Exploring Vietnam in Awesome Asia

This is part three of a three-part series exploring my travels in Asia.

If you want the background on the travel series, visit my earlier posts on Thailand and Malaysia and Indonesia. The last post in this series highlights Vietnam.

Hanging in Hanoi. 

Our entry into Vietnam was rather eventful. We discovered that while we had our Visa’s, we did not have the special fee due upon entry. There were no ATM machines and the patrol guards didn’t much care about our financial dilemma. So we turned around and humbly started asking for money and graciously paid the good Samaritans back once we accessed ATM machines.

Once we dropped our bags in our homestay, we headed into the streets of Hanoi, the capital of Vietnam. Zim’s friend, Đào Thu Hằng, accompanied us and introduced me to Hanoi street food: Bánh mi (Vietnamese word for bread) stuffed with pork, cucumbers and chili sauce.

Hang graciously shared her city home. We took in the memorabilia at the Hanoi War Museum and strolled the streets in the Old Quarter and the French Quarter. Turns out, there is a big French influence here, particularly in the architecture. The highlight was attending a traditional water puppet show.

 

The city life with people in the streets  visiting, eating and walking in the Old Quarter of Hanoi Vietnam

In the Old Quarter of Hanoi

 

Scrap metal sculpture from the Vietnam War at the Hanoi War Museum

A sculpture of scrap metal from the Vietnam War at the Hanoi War Museum

 

A group of twenty teenagers play guitars and sing in a park in Hanoi Vietnam and a crowd gathers to listen

Musicians and singers gather lakeside 

 

A water puppet show with a dragon and actors in the water in Hanoi Vietnam

A traditional water puppet show

 

Hearkening heaven on Ha Long Bay. 

No surprise, my heart sang in Vietnam as we traveled across the waters of Ha Long Bay. That’s the water baby in me, even though it was a three-hour bus ride, one way. As our ship moved across the bay, I broke bread with Korean boys and English girls with a community-style meal featuring fish stew. We witnessed living and working communities on the water: families living in one room homes and making a living by selling fish. The highlight of Ha Long was kayaking among the coves, caves and cliffs. On the trip inland, we passed by two rocks referred to as the ‘Kissing Rocks.’

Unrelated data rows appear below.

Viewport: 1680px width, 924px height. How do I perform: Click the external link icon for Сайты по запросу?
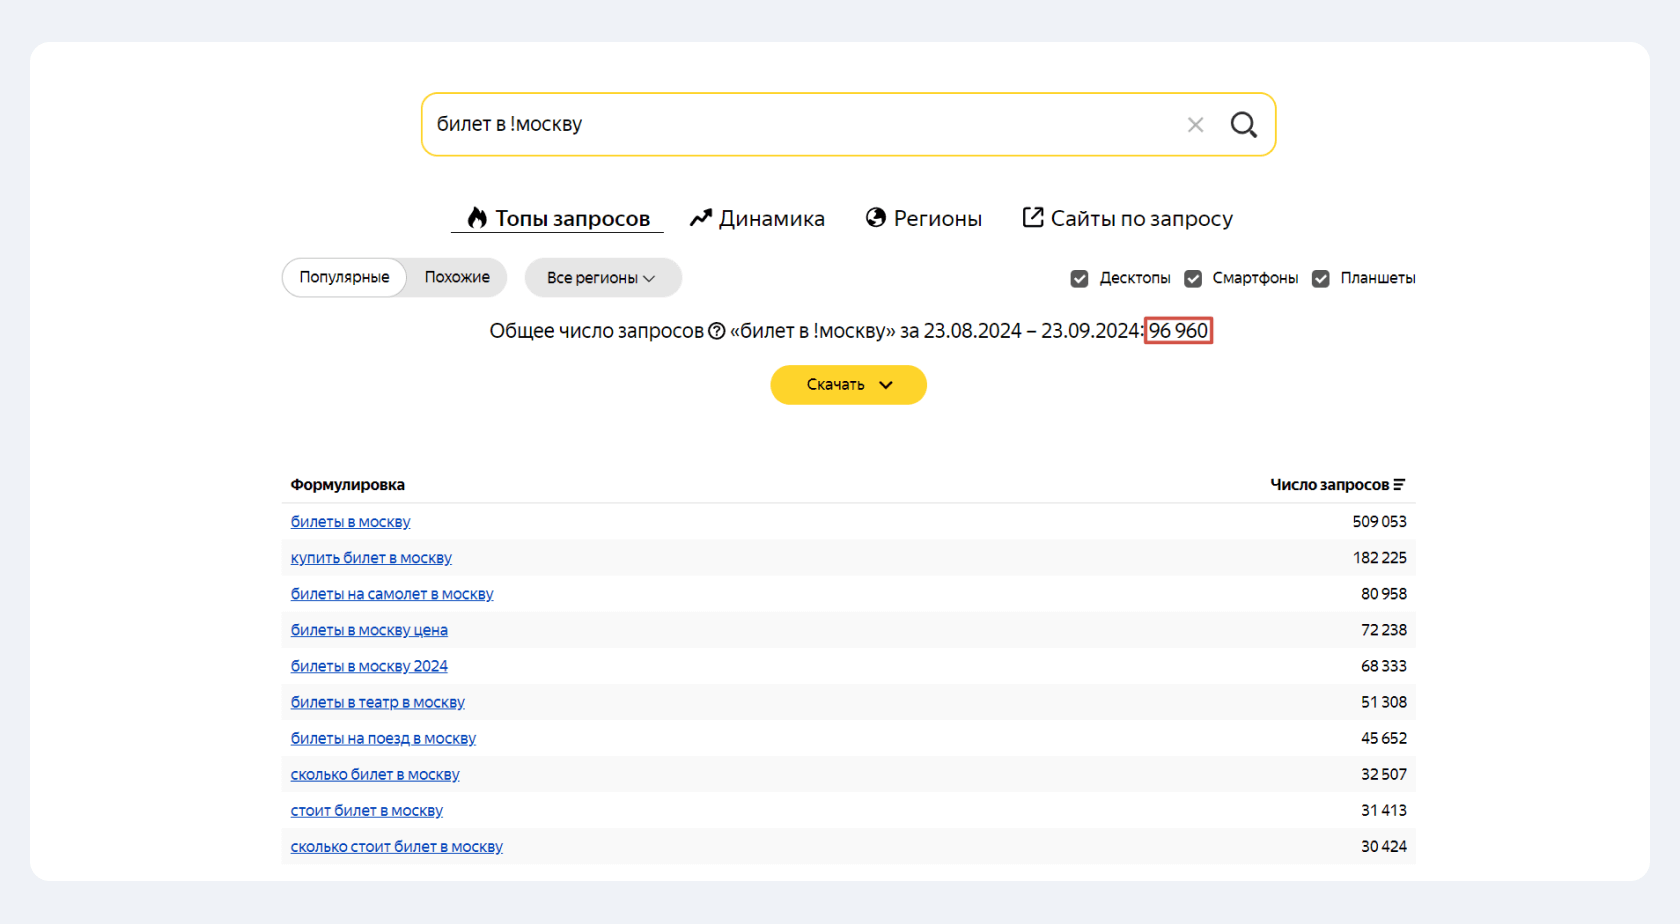1033,218
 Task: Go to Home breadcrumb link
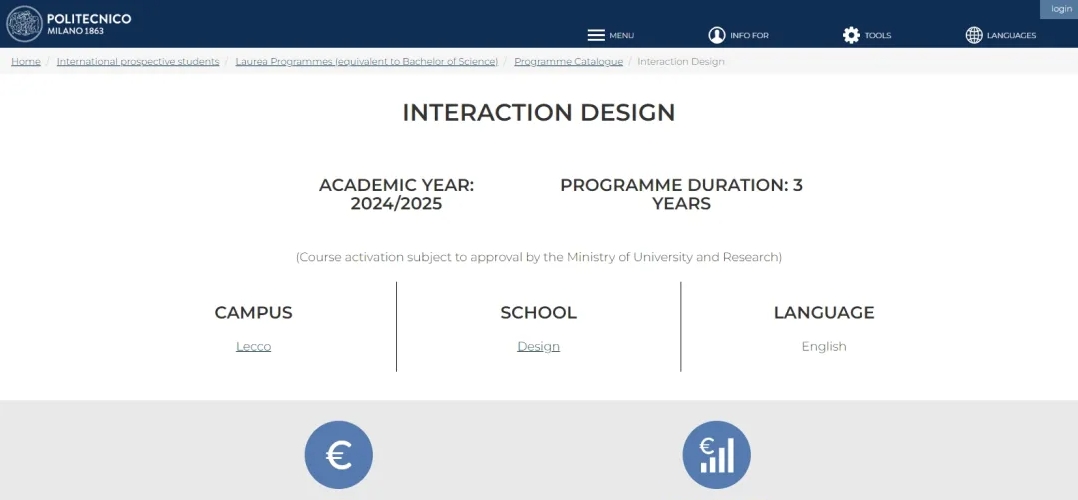(25, 61)
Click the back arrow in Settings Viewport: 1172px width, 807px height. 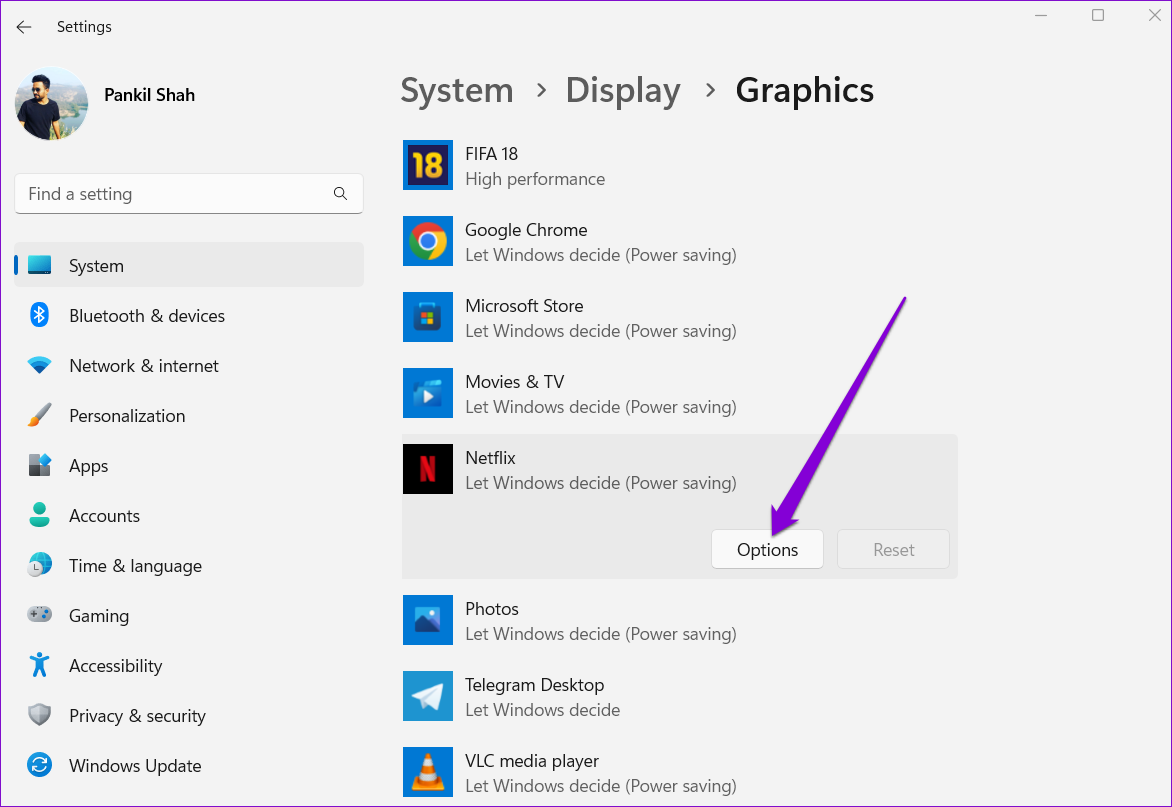click(x=24, y=27)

The floating homes of people who work and live on Halong Bay in Vietnam

Home community on Ha Long Bay

 

Fish stew enjoyed in Halong Bay made from shrimp, fish, chicken and scalllions

Fish stew over sticky rice

 

Showing joy with arms up as we kayaki in Halong Bay Vietnam

Honoring Zim’s birthday with a kayak trip 

 

A view of Kissing Rocks. These two rocks are called this because of their close proximity to each other in the middle of Halong Bay in Vietnam.

‘Kissing Rocks’ in Ha Long Bay

 

Zim Ugochukwu, founder and CEO of Travel Noire, put the Awesome in the Awesome Asia journey. (Follow the organization on Twitter and @travelnoire on Instagram). Zim is foremost, my friend. In addition to this gift, she is a crazy amazing entrepreneur and a traveling goddess guru. We navigated Asia with smiles and surprises due to her cultural brokering and friendship.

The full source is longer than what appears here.